• _Directive A_:
Summarize the passage on competency modeling in two sentences.

• _Given passage_:
==============================
Years ago, a colleague and I published an article that did not get much attention, devoted to the contrast between competency modeling and an accomplishment-based approach, based on the work of Thomas F. Gilbert, pioneer in the field of human performance improvement.  At that time, competency modeling was relatively new, shiny, and heavily promoted by training companies and consulting firms. On the surface of it, competency modeling seemed to offer a way to define capability in a way that was convenient and could form the basis of discussion about performance. Countless organizations devoted many millions of dollars and person years to developing competency models, building performance management systems in which people received “ratings” on those competencies, developing learning management systems and curriculum architectures built on competencies, and so forth.  In my view, it was a scam. 

While I have hesitated for years to say this very loudly, we are finally to the point where it is possible to raise the issue in public because some leading edge human resources professionals have begun to see that “there must be something better.”  As I discussed in a previous blog post, competency-based systems are deeply unfair, ineffective, and do not, in fact, provide a foundation for a truly performance-based approach to leadership, management, or talent development.

My recent blog produced a number of thoughtful responses on LinkedIn and in other places where it was shared.  It appears that many people acknowledge the problems with competency-based systems, but no one has a good alternative. I’ve seen a few discussions in the last year or so about “traits” as an alternative to competencies. Beside putting us back even further in the history of psychology and personality theory to a time when the “inner person” was the focus of analysis and investigation, traits are just another vague and abstract way to attribute characteristics to the individual that may or may not have much impact on performance.

Performance is the result of a system of influences that include individual elements such as skills and knowledge, personal experience, and individual motives and preferences – all accounting for a relatively small portion of the variance (estimated at around 20%). Far more impactful (about 80%) are features of the work environment and management practices that either support or obstruct desired performance, including expectations and feedback, the tools and resources (including processes and work design) needed to perform, and consequences or incentives that motivate people to do their best or discourage them with intended or unintended punishment.
==============================
• _Directive B_:
In the entries, replace "GUI agent" with "interface agent" across the stretch from the line containing "This screenshot has height=1512, width=2413." through the line containing "pyautogui.click(x=31, y=30)", and return only those lines.

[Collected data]
==============================
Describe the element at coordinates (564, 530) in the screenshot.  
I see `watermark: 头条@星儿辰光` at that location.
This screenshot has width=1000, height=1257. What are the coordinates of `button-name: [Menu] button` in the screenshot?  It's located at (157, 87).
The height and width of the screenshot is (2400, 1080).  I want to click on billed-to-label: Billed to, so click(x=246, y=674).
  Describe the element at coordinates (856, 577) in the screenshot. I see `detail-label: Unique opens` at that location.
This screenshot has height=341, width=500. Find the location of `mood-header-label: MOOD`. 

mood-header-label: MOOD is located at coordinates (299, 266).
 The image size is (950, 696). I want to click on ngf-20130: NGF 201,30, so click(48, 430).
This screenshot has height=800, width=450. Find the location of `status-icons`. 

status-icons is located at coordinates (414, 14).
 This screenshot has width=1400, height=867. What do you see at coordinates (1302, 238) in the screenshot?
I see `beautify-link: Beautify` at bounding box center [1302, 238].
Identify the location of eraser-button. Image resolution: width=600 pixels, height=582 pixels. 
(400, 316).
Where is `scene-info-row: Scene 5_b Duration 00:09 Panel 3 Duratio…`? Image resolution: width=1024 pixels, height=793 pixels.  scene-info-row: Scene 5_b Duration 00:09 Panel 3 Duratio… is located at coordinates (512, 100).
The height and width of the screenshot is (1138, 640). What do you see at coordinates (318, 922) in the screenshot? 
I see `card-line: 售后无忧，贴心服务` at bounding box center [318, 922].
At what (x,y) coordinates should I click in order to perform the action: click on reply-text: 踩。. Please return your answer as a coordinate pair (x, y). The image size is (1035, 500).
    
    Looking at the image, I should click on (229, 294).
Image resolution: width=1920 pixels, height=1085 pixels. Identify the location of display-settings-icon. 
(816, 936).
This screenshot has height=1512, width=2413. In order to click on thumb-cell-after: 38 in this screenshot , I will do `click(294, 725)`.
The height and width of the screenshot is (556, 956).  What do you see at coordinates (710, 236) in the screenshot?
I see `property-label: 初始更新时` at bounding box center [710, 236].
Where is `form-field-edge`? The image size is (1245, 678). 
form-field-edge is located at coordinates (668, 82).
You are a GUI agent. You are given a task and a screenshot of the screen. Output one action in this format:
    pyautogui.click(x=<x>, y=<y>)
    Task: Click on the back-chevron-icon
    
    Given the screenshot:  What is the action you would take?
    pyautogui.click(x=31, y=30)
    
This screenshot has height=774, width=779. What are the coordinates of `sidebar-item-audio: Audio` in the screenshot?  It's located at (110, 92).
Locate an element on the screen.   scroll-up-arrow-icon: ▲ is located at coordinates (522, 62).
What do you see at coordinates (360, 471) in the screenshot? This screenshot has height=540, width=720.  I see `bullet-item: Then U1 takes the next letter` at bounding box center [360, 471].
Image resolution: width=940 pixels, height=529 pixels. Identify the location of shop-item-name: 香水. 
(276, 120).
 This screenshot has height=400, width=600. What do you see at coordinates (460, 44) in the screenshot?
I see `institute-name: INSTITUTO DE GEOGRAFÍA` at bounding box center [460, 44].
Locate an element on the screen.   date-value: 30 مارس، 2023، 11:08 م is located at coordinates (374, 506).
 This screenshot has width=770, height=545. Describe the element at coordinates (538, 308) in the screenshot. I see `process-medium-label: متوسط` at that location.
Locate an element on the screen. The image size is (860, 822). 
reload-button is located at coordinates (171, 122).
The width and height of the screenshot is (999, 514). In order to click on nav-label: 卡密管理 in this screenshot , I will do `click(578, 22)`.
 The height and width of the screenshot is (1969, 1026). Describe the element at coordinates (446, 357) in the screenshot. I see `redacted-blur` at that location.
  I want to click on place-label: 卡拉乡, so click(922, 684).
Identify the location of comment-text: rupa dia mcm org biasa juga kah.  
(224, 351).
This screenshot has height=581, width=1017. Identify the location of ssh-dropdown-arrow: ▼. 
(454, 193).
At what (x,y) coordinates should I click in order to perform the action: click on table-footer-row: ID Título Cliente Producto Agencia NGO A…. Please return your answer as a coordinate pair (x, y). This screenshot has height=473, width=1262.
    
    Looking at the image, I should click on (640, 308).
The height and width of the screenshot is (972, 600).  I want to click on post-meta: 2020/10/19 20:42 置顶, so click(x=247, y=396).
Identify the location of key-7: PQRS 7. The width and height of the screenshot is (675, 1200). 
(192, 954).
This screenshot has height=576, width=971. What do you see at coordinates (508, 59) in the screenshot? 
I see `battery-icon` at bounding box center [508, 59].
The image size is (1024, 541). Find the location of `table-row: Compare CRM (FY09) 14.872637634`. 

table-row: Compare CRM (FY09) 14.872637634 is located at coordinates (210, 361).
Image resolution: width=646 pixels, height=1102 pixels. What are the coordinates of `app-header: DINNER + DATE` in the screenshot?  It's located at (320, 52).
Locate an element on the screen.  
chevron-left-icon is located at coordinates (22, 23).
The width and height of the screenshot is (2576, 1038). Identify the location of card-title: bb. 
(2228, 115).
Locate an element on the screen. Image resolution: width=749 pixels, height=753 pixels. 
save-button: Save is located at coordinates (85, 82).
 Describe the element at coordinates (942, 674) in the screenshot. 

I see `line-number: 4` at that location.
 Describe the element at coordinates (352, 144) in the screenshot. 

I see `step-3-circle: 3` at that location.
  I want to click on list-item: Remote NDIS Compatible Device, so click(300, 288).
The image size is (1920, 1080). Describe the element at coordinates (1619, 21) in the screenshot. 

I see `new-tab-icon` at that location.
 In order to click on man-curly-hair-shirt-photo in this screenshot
==============================
• _Task answer A_:
The author considers competency modeling, once heavily promoted and funded with many millions of dollars by organizations, a scam: unfair, ineffective, and no foundation for a performance-based approach, with traits offering no better alternative. Performance instead results from a system of influences in which individual factors account for about 20% of the variance and features of the work environment and management practices for about 80%.

• _Task answer B_:
This screenshot has height=1512, width=2413. In order to click on thumb-cell-after: 38 in this screenshot , I will do `click(294, 725)`.
The height and width of the screenshot is (556, 956).  What do you see at coordinates (710, 236) in the screenshot?
I see `property-label: 初始更新时` at bounding box center [710, 236].
Where is `form-field-edge`? The image size is (1245, 678). 
form-field-edge is located at coordinates (668, 82).
You are a interface agent. You are given a task and a screenshot of the screen. Output one action in this format:
    pyautogui.click(x=<x>, y=<y>)
    Task: Click on the back-chevron-icon
    
    Given the screenshot:  What is the action you would take?
    pyautogui.click(x=31, y=30)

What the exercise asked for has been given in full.